Both the logistic regression and neural network models show a well-generalized performance scenario on in-time and out-of-time data. Deeper inspection shows that the GBDT model further produces significant undesirable behavior where the output score was distinctly non-monotonic, and trending in the wrong direction over large regions and multiple variables. This behavior is not explainable or justifiable to a human regulator or customer and is likely to be mispredictive in future situations. 

The bottom line: We can control monotonicity in logistic regression, neural networks, and generalized linear models with known technology, but not with tree ensembles. Monotonicity is a fundamental requirement for sensible models, and the lack of ability to control it in GBDT is of considerable concern.

Data Science Tropes: Cowboys and Sirens

Fig 3. Comparative model performance on training and holdout datasets: The performance of logistic regression (Log Reg) and neural network (NNET) models remain similar across the training and the hold-out datasets showing proper generalization of true fundamental drivers of the model score. But applying GBDT shows a large performance difference between the training and the hold-out datasets, thereby demonstrating non-real relationships and noise learned on the training set which do not generalize to the hold-out set.

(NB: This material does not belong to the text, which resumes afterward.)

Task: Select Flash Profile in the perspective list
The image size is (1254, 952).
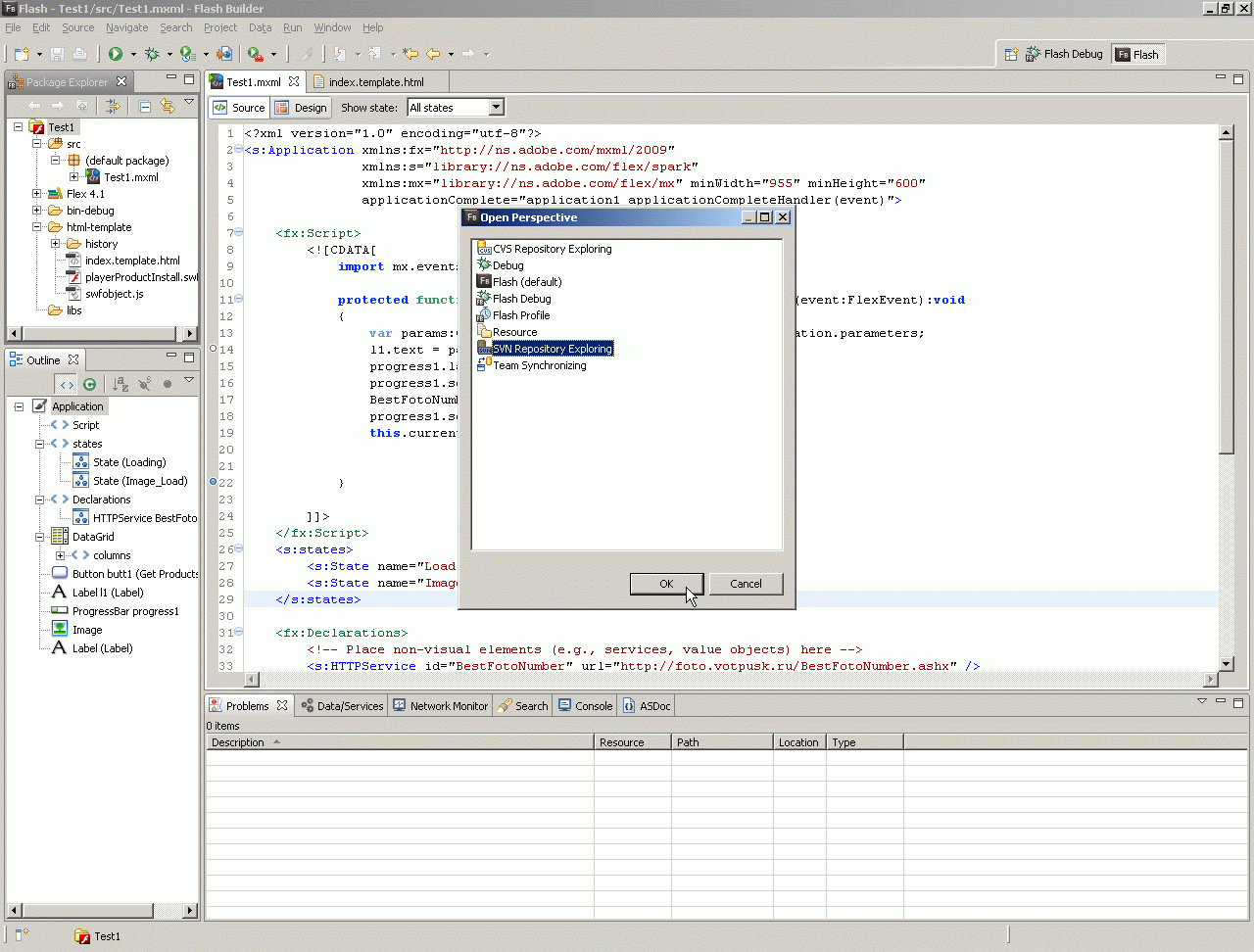Action: pyautogui.click(x=520, y=315)

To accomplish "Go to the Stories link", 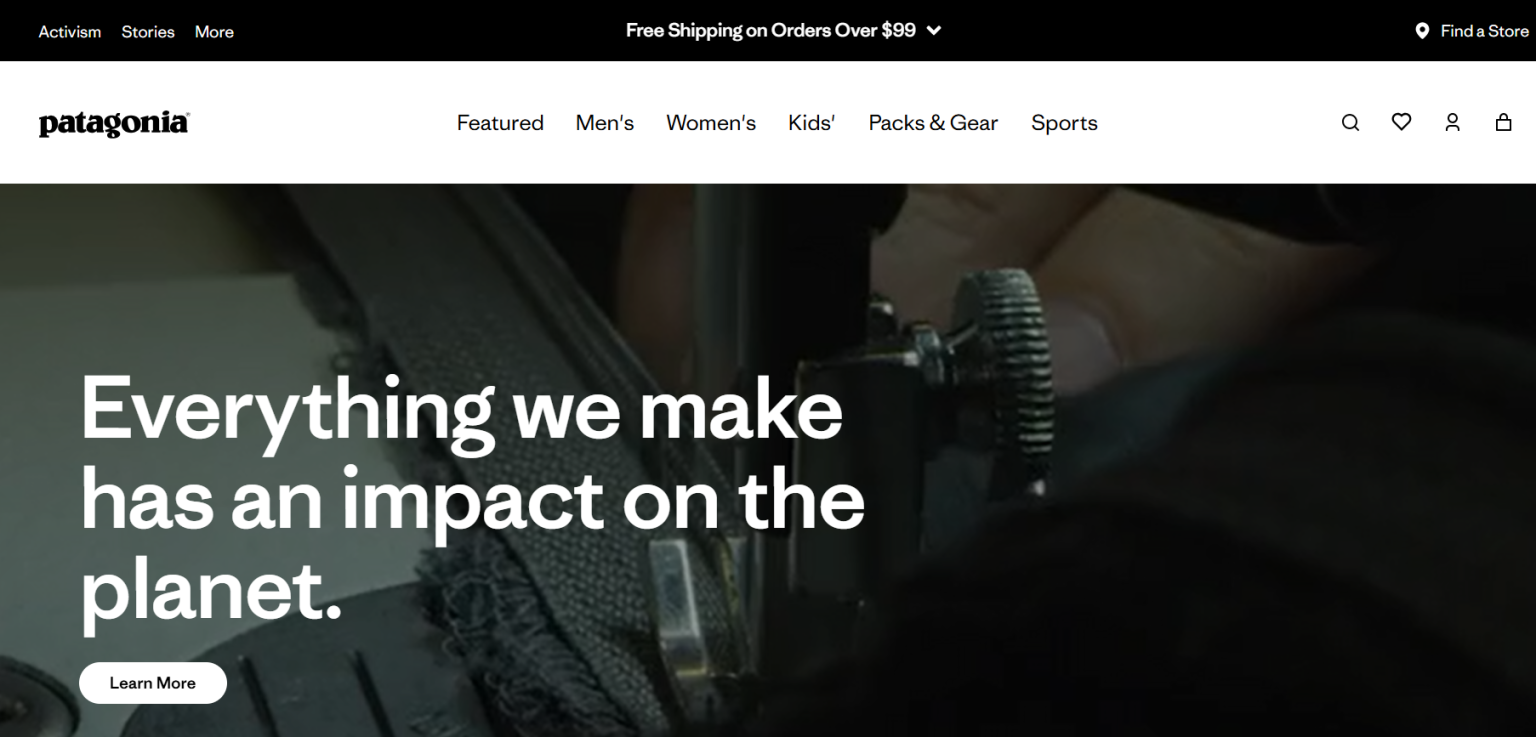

The Lyrics of the Siren’s Song

The heuristic behind GBDT can provide a seemingly powerful model with minimal effort on the data handling part, without the need to adjust any of the multitude of knobs and levers that control the model training. This seeming ease, accompanied by the tendency of a GBDT model to easily overfit (particularly in ways that are not visible in the usual cross-validated hold out methodology implemented in software), increases the risk of a machine learning model shipwreck while sailing on the rough ocean of deployed production use.

Why do GBDT hammers seem to be behind the winning entries in Kaggle contests?  First, a contest’s test-sets are never as different as in real life out-of-time behavior. Second, the vice of GBDTs––amplifying noise––can be a virtue. The criteria to win on Kaggle are skewed to place among the very top results; when there are many nearly equivalent competitive entries, a noisy model might be sufficiently fortuitous to match the contest’s hold-out set in particular examples. To win Kaggle, it’s better to be risky and lucky than to be safe.

Don’t Be a Trope

To sum it all up with a mishmash of metaphors, don’t be a data science cowboy with an xgboost hammer who becomes mesmerized by the siren song of gradient boosting. In practical applications with impactful consequences, we need reliable, explainable models with well-defined, smooth and stable scores that generalize well on yet-unseen data, such as the aforementioned neural network model. Although there is a place for tree ensembles in data exploration and insights for feature engineering (Random Forests to GBDTs are preferred for this purpose), it is wiser to keep GBDT out of deployed models and instead rely on alternative techniques.